_Data provided_
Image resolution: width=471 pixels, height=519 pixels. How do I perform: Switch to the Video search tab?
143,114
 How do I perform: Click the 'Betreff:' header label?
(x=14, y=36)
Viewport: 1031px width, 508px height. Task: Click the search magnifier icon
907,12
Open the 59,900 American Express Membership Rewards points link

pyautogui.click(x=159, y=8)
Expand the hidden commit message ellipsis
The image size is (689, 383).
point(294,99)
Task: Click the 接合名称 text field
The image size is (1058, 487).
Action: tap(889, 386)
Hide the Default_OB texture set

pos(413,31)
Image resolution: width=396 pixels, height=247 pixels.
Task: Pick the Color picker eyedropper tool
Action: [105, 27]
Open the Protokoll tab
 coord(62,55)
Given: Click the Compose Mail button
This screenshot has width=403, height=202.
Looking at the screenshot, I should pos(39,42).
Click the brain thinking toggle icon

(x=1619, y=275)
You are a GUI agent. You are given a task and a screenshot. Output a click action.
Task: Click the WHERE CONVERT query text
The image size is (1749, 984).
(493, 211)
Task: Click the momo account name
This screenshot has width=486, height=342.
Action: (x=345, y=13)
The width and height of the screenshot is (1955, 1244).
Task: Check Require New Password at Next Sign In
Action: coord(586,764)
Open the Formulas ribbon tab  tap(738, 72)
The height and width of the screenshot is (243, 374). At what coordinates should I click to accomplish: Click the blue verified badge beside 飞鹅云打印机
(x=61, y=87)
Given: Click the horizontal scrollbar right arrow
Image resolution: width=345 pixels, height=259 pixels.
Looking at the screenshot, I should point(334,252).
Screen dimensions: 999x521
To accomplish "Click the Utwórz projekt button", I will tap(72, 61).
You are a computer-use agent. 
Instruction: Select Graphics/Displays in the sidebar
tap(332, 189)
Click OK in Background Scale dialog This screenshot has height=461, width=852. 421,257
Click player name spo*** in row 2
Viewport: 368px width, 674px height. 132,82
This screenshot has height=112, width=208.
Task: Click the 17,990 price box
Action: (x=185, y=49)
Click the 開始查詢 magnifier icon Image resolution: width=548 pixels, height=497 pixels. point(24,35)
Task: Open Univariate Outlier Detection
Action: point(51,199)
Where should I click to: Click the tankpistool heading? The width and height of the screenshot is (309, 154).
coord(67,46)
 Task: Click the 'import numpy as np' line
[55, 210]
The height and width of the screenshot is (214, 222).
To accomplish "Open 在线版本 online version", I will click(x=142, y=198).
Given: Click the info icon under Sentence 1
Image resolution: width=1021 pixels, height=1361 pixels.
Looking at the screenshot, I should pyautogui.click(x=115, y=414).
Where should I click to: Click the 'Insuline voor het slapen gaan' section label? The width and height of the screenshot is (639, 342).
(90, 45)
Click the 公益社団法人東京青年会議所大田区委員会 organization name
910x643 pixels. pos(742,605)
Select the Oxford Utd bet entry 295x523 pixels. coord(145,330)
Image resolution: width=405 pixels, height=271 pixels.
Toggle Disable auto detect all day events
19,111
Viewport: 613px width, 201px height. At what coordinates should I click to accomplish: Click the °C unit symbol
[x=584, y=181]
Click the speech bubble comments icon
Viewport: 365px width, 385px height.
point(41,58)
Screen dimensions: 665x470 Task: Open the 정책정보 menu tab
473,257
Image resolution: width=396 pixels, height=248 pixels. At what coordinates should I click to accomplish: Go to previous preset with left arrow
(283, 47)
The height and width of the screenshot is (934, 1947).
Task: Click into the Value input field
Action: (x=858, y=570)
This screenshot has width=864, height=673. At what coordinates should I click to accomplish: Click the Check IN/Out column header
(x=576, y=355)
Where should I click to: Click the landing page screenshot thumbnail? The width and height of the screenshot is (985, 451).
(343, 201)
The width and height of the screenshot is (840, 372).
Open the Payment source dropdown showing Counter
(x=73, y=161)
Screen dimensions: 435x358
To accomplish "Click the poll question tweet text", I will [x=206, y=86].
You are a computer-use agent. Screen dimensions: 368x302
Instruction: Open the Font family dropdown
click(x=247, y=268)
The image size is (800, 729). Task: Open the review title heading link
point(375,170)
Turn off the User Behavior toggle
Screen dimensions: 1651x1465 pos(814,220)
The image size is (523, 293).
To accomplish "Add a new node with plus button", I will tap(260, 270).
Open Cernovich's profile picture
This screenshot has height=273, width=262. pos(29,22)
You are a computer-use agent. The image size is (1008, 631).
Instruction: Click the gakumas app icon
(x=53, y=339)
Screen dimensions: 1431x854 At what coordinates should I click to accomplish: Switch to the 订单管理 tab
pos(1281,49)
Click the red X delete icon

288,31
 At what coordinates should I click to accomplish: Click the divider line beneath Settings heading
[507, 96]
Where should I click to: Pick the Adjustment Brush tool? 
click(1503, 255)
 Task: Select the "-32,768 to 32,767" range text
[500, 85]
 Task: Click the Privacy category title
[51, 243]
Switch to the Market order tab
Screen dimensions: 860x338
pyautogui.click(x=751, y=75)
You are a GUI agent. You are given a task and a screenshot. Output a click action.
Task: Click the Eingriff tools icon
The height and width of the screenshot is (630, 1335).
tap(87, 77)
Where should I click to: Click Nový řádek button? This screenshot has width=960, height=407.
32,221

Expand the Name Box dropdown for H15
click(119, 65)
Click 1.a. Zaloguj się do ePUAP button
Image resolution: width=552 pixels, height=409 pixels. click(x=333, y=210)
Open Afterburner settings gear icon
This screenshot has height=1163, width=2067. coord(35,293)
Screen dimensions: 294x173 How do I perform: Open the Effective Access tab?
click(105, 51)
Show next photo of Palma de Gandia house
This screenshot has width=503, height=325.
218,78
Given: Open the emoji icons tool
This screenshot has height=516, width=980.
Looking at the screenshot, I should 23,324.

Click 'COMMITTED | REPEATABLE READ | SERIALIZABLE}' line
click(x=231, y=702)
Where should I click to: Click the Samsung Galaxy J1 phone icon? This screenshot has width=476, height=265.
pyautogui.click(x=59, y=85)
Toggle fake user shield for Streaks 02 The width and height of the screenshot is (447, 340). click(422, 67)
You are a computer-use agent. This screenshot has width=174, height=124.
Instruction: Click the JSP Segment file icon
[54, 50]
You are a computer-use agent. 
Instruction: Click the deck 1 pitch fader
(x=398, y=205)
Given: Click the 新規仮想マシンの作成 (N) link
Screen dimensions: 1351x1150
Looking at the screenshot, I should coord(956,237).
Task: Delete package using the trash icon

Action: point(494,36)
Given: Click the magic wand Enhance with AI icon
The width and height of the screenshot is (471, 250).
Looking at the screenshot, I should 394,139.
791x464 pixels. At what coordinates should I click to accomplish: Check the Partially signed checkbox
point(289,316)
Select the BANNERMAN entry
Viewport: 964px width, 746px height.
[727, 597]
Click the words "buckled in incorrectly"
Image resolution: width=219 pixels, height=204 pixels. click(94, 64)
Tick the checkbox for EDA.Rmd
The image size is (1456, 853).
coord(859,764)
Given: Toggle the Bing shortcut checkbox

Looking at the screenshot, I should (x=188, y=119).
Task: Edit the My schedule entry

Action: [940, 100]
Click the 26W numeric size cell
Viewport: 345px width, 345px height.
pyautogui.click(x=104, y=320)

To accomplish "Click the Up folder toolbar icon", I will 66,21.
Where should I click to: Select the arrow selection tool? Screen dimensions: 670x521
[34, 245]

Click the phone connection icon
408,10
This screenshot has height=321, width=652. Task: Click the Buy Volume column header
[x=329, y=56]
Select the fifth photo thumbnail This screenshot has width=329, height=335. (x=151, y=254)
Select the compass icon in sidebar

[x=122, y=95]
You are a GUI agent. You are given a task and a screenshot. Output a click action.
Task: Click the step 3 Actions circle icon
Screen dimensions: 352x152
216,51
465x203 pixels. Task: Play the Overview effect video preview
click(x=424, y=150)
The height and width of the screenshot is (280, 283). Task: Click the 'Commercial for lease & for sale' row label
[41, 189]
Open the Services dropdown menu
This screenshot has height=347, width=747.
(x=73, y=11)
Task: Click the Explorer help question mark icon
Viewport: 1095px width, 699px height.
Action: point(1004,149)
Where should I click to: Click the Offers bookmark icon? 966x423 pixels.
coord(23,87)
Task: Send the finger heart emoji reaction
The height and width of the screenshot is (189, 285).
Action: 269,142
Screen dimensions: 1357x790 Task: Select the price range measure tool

_Objective_
Could you format the rows starting at the line that contains "Viewport: 613px width, 201px" and ending at the line that contains "Action: (x=858, y=570)" as a JSON list of strings, one string per line, with blank lines left out?

_Written answer_
[
  "Viewport: 613px width, 201px height. At what coordinates should I click to accomplish: Click the °C unit symbol",
  "[x=584, y=181]",
  "Click the speech bubble comments icon",
  "Viewport: 365px width, 385px height.",
  "point(41,58)",
  "Screen dimensions: 665x470 Task: Open the 정책정보 menu tab",
  "473,257",
  "Image resolution: width=396 pixels, height=248 pixels. At what coordinates should I click to accomplish: Go to previous preset with left arrow",
  "(283, 47)",
  "The height and width of the screenshot is (934, 1947).",
  "Task: Click into the Value input field",
  "Action: (x=858, y=570)"
]